Der Boxer im Jahr 1966 (links) und die Statue der Kirchenlehrerin im Jahr 2015.

"Float like a butterfly, sting like a bee": So fasste Muhammad Ali sein Betriebsgeheimnis zusammen, mit dem er schließlich zum Allergrößten aufstieg, weil er im Boxring des letzten Jahrhunderts tatsächlich wie "ein Schmetterling zu flattern und zu tanzen und wie eine Wespe zu stechen" wusste.

Das Erfolgsrezept und die spektakuläre Kampfmethode des Meisterboxers, der nun in Louisville zu Grabe getragen wurde, haben inzwischen aber wohl Schule gemacht, wie es heute aussieht, und sind Methode geworden – bis hin zum Vatikan, wo wir gerade Zeuge eines Schlagabtauschs in Zeitlupe werden, der bis Amerika für Aufsehen sorgt.

Es ist ein Duell höchster Prälaten, die sich da – nicht in einem Ring, sondern europaweit über die Medien – umflattern und stechen, ohne ihre Partner dabei auch nur mit Namen zu nennen. Die Stiche sitzen trotzdem präzise.

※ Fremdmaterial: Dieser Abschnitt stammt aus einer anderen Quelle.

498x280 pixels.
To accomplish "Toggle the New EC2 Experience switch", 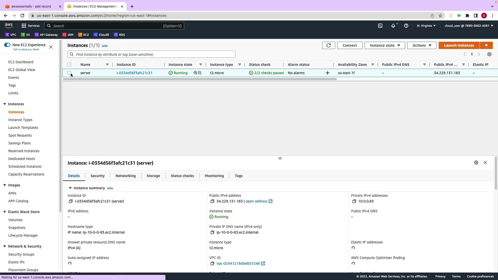I will point(7,45).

So griff der argentinische Erzbischof Víctor Manuel Fernàndez  in einem Interview mit dem "Corriere della Sera" bereits 2015 einen ungenannten "Präfekten des Vatikans" im besonderen und die "römische Kurie" im allgemeinen an, die sich seiner Ansicht nach wohl einbildeten, dem Papst bei seiner Leitungsaufgabe irgendwie helfen zu können und helfen zu müssen. Der Erzbischof ist aber nicht irgendwer, sondern ein gesuchter Ratgeber, Freund und Redenschreiber von Papst Franziskus, der auch große Teile des nachsyodalen Papstschreibens Amoris Laetitia schon vor Jahren in eigenen Artikeln veröffentlicht hat. Nun aber steigerte er sich noch zu der Aussage, dass der Papst ja nicht unbedingt in Rom leben müsse, sondern die Stadt auch eben so gut verlassen könne und etwa "ein Dikasterium in Rom und ein anderes in Bogotà" in Kolumbien haben und sich dabei  "in Telefonkonferenzen" mit anderen Experten kurzschließen könne, die möglicherweise in Deutschland leben. Dabei stände dem Pontifex allein das Kollegium der Bischöfe zur Seite. Von Kardinälen lese man nichts im Evangelium. "Kardinäle könnten verschwinden", fuhr er deshalb danach fort. "Wesentlich" für die Führung der Kirche seien allein "der Papst und die Bischöfe." Vielleicht hat sich Erzbischof Fernàndez zu diesem Gedankenspiel ja von dem Umzug des Papstes aus dem päpstlichen Palast in das Gästehaus des Vatikans vor drei Jahren inspirieren lassen. Keiner weiß es.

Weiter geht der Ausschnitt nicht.